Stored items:
================
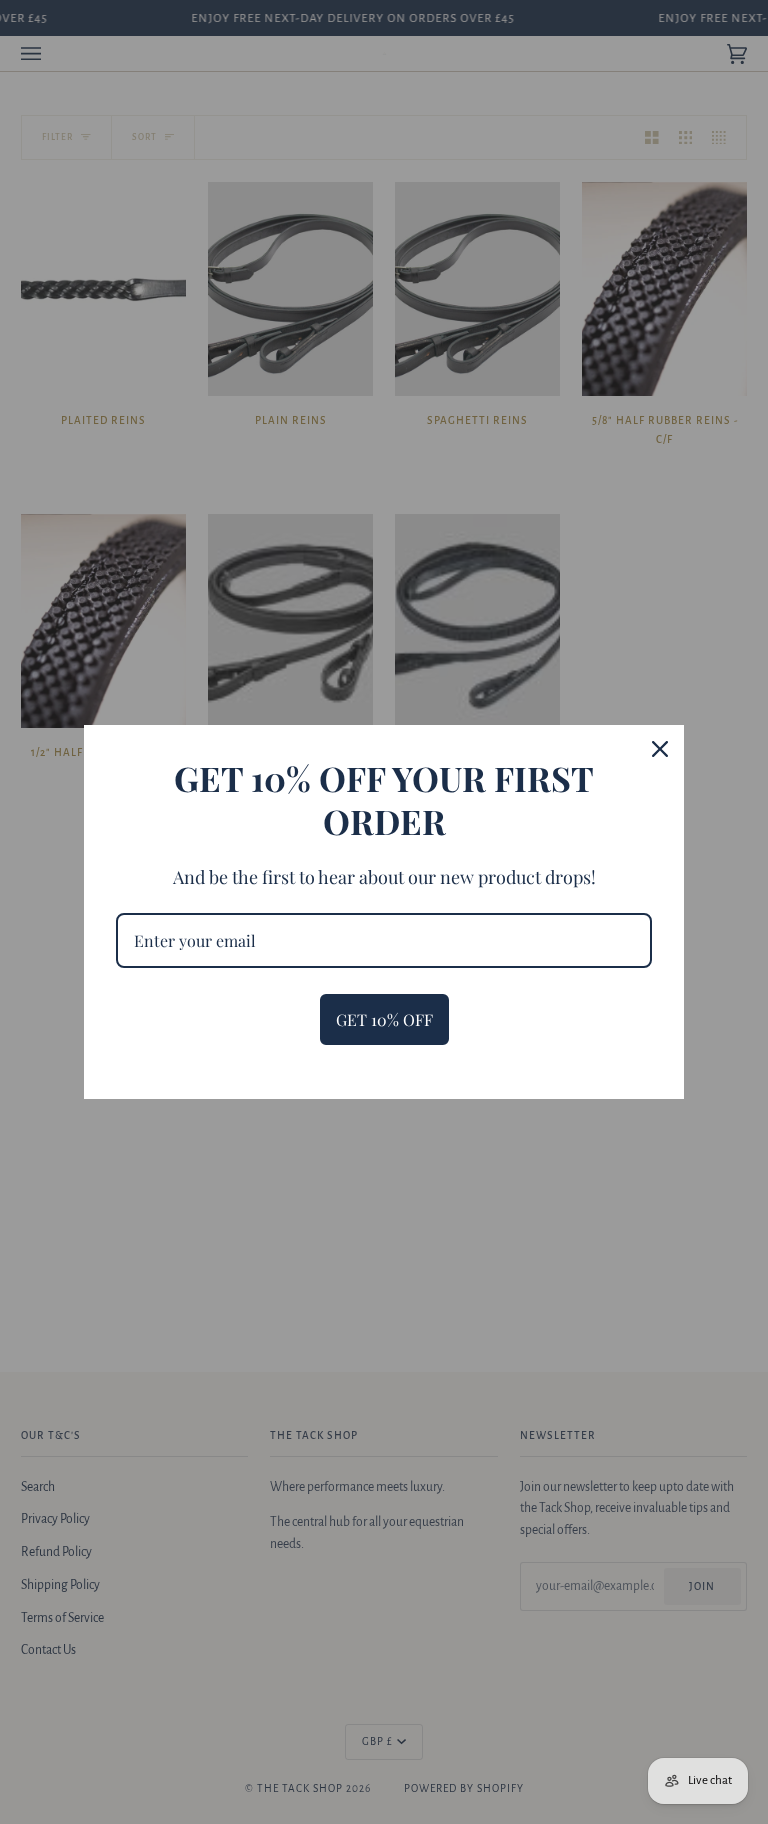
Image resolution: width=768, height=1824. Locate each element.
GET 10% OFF (384, 1019)
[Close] (660, 749)
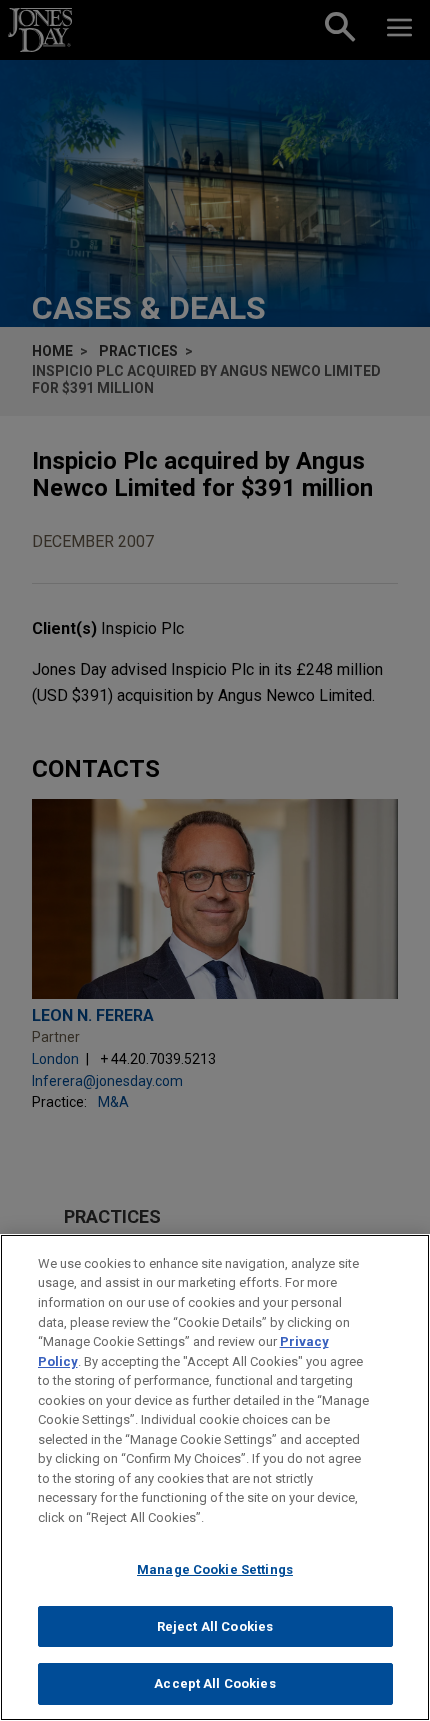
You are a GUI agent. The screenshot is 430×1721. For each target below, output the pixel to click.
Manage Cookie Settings (215, 1569)
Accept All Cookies (214, 1683)
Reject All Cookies (215, 1626)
================
Find all lines holding the word "each" in the records above and copy them.

Result of the task
Image resolution: width=768, height=1824. Locate each element.
You are a GUI agent. The screenshot is 430×1721. For each target below, output the pixel to click.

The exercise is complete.